Exercise 1 >>
Answer these questions from the article on North Slope oil recovery:
(a) About what percent of the Prudhoe Bay gas reserves is CO2?
(b) At which two fields is BP trying to prove the Lo Sal technology?
(c) Who is BP's group vice president for technology?
Exercise 2 >> Which people are named in the article on North Slope oil recovery? List every one, giving each name in the form the article uses.
Exercise 3 >> How would you render this sentence from the article on North Slope oil recovery in Spanish: "CO2, however, presents a considerable challenge; it is highly corrosive, Pospisil added."

Excerpted passage >>
-- -- --
BP is currently testing the use of reverse osmosis to remove salt from seawater and researching the feasibility of building a large-scale water injection plant on the North Slope.
The company also has secured a rare patent for the Lo Sal technology. Typically, BP works with vendors who patent new technologies.
“It’s a potentially ground-breaking technology that BP is spearheading in Alaska for worldwide application,” said John Denis, BP’s resource manager for North Slope fields other than Prudhoe Bay.
“The company is trying to prove the technology at Endicott and Milne Point” for use in existing fields like Prudhoe Bay and in new fields under development such as BP’s Liberty prospect, Denis said.
“Liberty will come on stream about the time that the Lo Sal technology is fully mature,” he added.
If the tests are successful, North Slope producers also plan to put Lo Sal technology to work at Prudhoe Bay and the satellite fields.
“Within Prudhoe Bay, we’ve recovered 11.5 million barrels of crude, or about half of the 23 billion barrels in place. That leaves a very large target remaining,” Pospisil said.
Win-win EOR with CO2?Prudhoe Bay’s owner companies are also investigating the use of carbon dioxide as an EOR agent. Trillions of cubic feet of gas reserves in the field have a CO2 content of about 12 percent. CO2 is considered a greenhouse gas that is harmful to the environment.
Currently, the CO2 is produced along with gas and re-injected into the reservoir where some of it is permanently trapped.
When Alaska succeeds in building a gas pipeline system to market North Slope reserves, the producers will need to separate and dispose of the potentially harmful CO2. Or they can come up with a way to reuse it, said Pospisil.
Of the estimated 33 trillion cubic feet of gas reserves at Prudhoe Bay, some 4 trillion cubic feet is CO2. The field would produce about 400 million cubic feet per day of CO2 once gas sales begin, he said.
“We could re-inject it, but a better option would be to direct it to other fields where it could be a part of viscous or heavy oil recovery,” Beaudo said.
CO2, however, presents a considerable challenge; it is highly corrosive, Pospisil added.
Doing it rightCharles Thomas, Ph.D., a U.S. Department of Energy representative who has participated in a number of enhanced oil recovery studies, praised EOR efforts on the North Slope.
“Prudhoe Bay got into gas and water injection — it started very early (in the field’s life), which was the right thing to do,” he said. “As technology came along, it was either applied or developed at Prudhoe Bay, where it was all put together in a very intelligent way.”
Thomas said EOR enabled producers to boost recovery estimates of crude from Prudhoe Bay from about 9 billion barrels at the start of Prudhoe Bay’s development to 10.2 billion in 1986, and to more than 14 billion barrels today.
Miscible injectant projects at Kuparuk also have helped to increase production at that field, which is the second-largest in North America and also contains heavy oil, he said.
Exploring newer frontiersContinued slope research is focused on the heavy oil, Thomas said.
“Outside of finding new fields, we’re looking at enhanced oil recovery in heavy oils, which is a major target of about 25 to 30 billion barrels of oil,” Pospisil said.
Recovering 3 billion to 5 billion barrels of this crude would be quite a prize, the owners say.
Biotechnology and nanotechnology offer new promise for the future, according to Tony Meggs, BP group vice president for technology. On the biotech side, researchers want to produce a microorganism that will gobble up all residual oil in the reservoir and return it to the surface. Nanotechnology also could produce new EOR materials, he said.
Continuing the flow of crude through the trans-Alaska oil pipeline is crucial to Alaska’s oil industry. Thanks to advances in EOR technology, the producers stand a good chance of keeping the oil flowing for many years to come and doing it without significantly increasing its footprint in the Arctic.
-- -- --
Dataset extract >>
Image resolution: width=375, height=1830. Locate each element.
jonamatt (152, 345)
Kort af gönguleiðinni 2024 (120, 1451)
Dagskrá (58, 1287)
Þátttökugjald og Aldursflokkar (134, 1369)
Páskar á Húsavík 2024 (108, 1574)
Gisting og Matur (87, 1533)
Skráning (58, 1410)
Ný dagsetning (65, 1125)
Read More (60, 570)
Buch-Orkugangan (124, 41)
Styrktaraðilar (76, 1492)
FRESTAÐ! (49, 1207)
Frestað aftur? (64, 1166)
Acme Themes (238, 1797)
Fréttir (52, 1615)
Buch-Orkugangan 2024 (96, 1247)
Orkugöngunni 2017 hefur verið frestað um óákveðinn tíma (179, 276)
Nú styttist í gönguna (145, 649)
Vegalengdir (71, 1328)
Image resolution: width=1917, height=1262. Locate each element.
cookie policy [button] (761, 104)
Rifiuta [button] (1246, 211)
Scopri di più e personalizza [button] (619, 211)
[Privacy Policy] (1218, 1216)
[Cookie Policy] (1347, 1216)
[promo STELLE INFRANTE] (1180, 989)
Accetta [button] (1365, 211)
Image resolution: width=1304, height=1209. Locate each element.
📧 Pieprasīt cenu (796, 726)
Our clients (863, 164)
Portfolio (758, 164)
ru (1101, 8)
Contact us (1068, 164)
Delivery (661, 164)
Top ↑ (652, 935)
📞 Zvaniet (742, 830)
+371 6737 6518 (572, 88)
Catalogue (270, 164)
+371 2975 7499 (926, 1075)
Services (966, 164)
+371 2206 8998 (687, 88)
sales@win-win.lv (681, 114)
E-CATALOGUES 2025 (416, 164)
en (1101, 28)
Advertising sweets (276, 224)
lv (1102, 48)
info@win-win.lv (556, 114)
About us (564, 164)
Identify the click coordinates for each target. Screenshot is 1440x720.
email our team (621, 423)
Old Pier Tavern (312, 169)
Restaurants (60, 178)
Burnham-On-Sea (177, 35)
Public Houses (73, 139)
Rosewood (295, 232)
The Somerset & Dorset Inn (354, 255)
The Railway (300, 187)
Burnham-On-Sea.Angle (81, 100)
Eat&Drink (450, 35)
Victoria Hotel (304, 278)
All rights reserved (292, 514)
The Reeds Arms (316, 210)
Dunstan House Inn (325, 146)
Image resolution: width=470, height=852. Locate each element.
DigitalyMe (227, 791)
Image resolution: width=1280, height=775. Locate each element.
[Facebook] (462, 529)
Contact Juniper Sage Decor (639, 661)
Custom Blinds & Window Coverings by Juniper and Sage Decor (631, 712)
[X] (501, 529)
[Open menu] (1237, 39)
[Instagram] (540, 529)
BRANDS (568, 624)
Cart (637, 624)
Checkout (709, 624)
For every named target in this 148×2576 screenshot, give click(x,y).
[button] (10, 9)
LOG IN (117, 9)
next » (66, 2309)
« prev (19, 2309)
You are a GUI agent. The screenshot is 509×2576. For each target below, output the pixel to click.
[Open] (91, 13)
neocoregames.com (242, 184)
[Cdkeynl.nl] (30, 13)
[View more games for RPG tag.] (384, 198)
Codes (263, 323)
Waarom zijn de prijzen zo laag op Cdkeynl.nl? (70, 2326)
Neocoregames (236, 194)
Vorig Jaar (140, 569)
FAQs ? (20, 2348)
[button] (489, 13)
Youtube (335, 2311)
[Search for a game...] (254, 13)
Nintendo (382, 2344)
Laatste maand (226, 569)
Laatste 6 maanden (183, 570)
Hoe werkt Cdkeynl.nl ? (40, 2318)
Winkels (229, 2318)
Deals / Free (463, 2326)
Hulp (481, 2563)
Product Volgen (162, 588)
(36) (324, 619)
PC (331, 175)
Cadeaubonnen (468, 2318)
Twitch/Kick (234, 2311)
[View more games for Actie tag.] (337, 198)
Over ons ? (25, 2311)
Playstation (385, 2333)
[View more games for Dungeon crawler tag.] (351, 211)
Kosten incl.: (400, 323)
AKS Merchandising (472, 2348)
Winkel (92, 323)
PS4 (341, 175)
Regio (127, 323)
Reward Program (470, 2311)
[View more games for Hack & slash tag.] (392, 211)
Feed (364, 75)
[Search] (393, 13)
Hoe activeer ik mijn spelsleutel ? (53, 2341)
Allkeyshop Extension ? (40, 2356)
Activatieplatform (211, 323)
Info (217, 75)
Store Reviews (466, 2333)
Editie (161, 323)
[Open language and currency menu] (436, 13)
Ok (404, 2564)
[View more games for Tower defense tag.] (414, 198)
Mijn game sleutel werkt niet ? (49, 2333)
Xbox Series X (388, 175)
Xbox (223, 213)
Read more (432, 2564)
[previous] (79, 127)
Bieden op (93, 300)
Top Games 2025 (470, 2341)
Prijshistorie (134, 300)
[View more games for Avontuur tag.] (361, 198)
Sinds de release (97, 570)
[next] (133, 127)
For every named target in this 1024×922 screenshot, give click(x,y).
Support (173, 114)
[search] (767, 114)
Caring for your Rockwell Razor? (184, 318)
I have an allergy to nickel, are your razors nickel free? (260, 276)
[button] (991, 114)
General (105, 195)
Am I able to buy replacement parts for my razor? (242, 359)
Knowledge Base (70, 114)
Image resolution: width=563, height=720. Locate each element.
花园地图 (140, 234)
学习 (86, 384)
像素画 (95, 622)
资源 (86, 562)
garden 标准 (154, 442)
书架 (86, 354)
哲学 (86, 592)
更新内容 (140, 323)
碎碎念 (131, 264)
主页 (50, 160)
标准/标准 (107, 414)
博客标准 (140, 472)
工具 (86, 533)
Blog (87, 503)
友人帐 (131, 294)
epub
-- -- --
Task response 1 >>
(a) About 12 percent.
(b) Endicott and Milne Point.
(c) Tony Meggs.

Task response 2 >>
- John Denis
- Pospisil
- Beaudo
- Charles Thomas
- Tony Meggs

Task response 3 >> Sin embargo, el CO2 presenta un desafío considerable; es altamente corrosivo, añadió Pospisil.